------ Records for processing

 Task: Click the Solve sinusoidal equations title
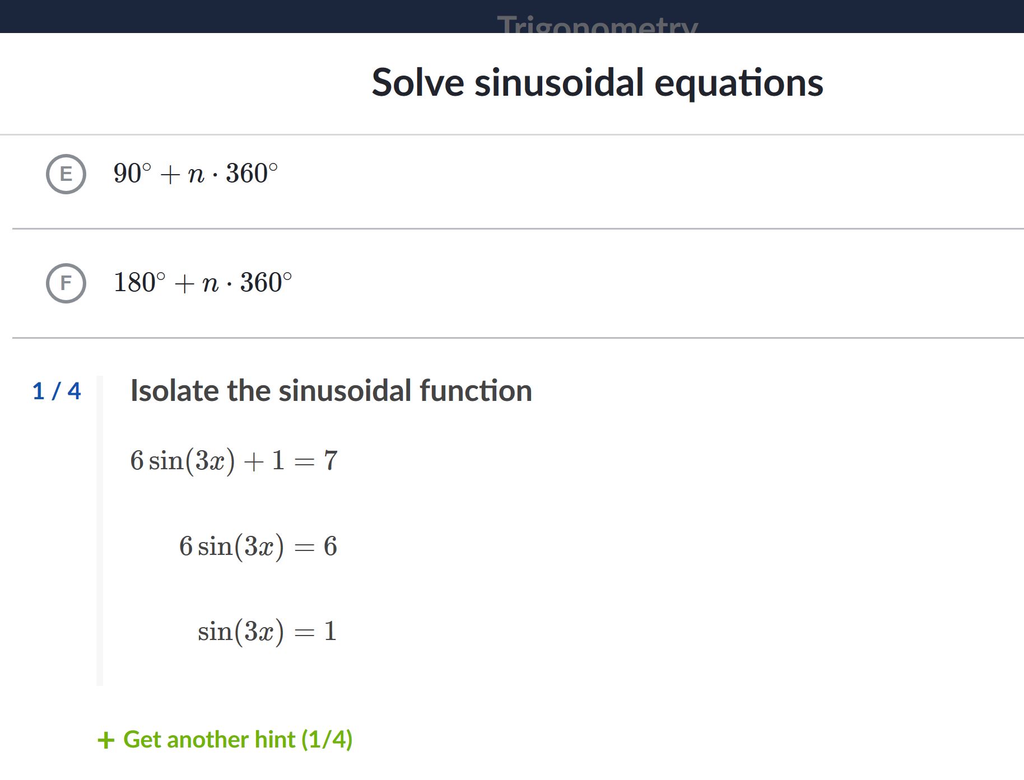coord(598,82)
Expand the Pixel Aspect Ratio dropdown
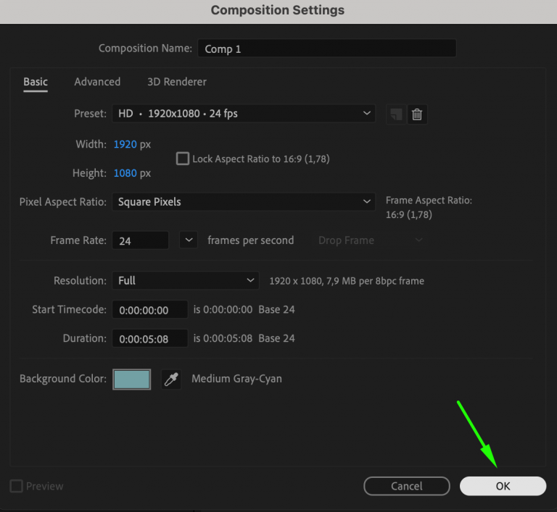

------------
------ Records for processing

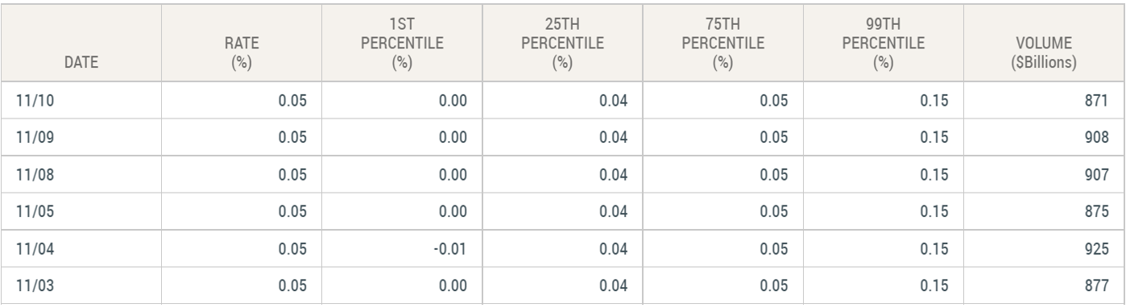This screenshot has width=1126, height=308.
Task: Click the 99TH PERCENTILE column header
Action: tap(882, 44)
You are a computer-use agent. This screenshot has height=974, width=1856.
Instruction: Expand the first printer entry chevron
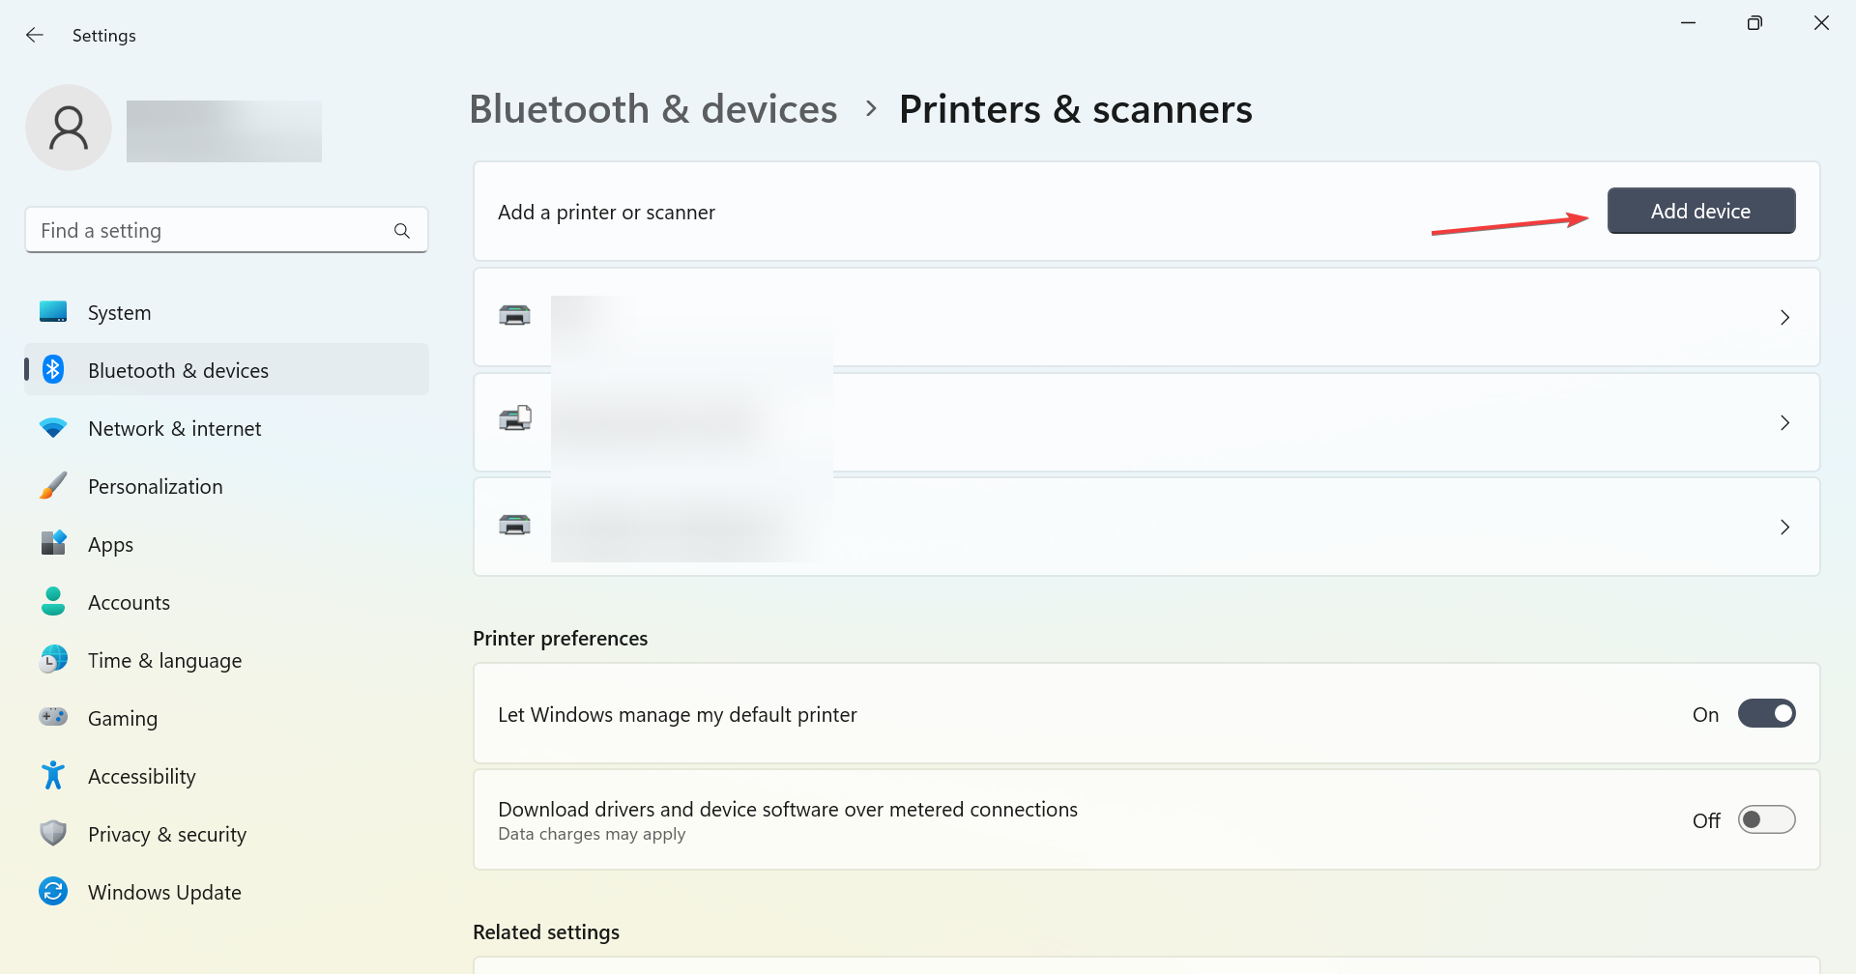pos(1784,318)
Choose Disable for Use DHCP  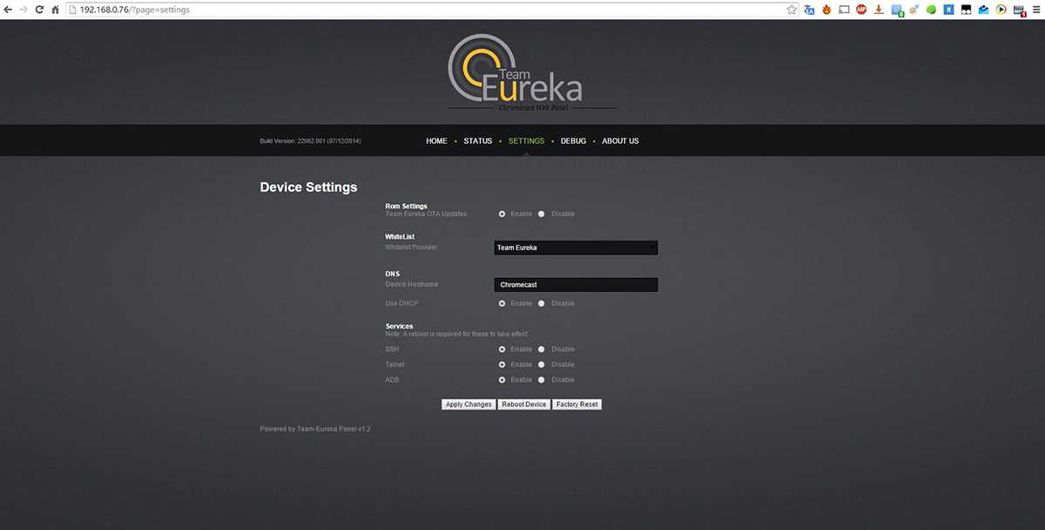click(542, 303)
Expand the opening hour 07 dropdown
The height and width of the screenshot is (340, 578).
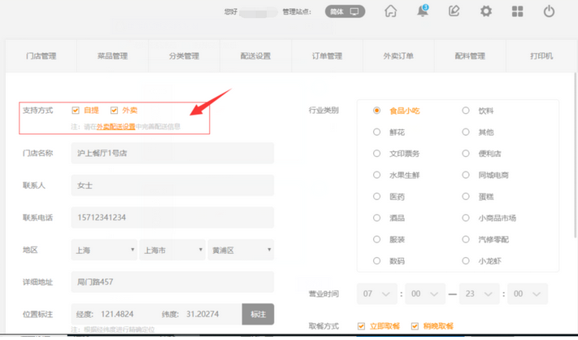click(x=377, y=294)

------------

[Task details] Beginning with the line that contains "Task: Click the Solve" and ending with the line that contains "Expand the Pixel Aspect Ratio dropdown", reproduce the listing exactly, pictures excluded.

[Reply to the task]
 Task: Click the Solve sinusoidal equations title
coord(598,82)
Expand the Pixel Aspect Ratio dropdown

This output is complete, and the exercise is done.